>> START INFORMATION SUPPLIED

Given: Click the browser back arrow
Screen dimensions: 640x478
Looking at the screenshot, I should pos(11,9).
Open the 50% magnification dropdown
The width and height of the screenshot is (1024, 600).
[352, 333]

>> END INFORMATION SUPPLIED

Repeat these lines word for word.

RESULT →
Given: Click the browser back arrow
Screen dimensions: 640x478
Looking at the screenshot, I should pos(11,9).
Open the 50% magnification dropdown
The width and height of the screenshot is (1024, 600).
[352, 333]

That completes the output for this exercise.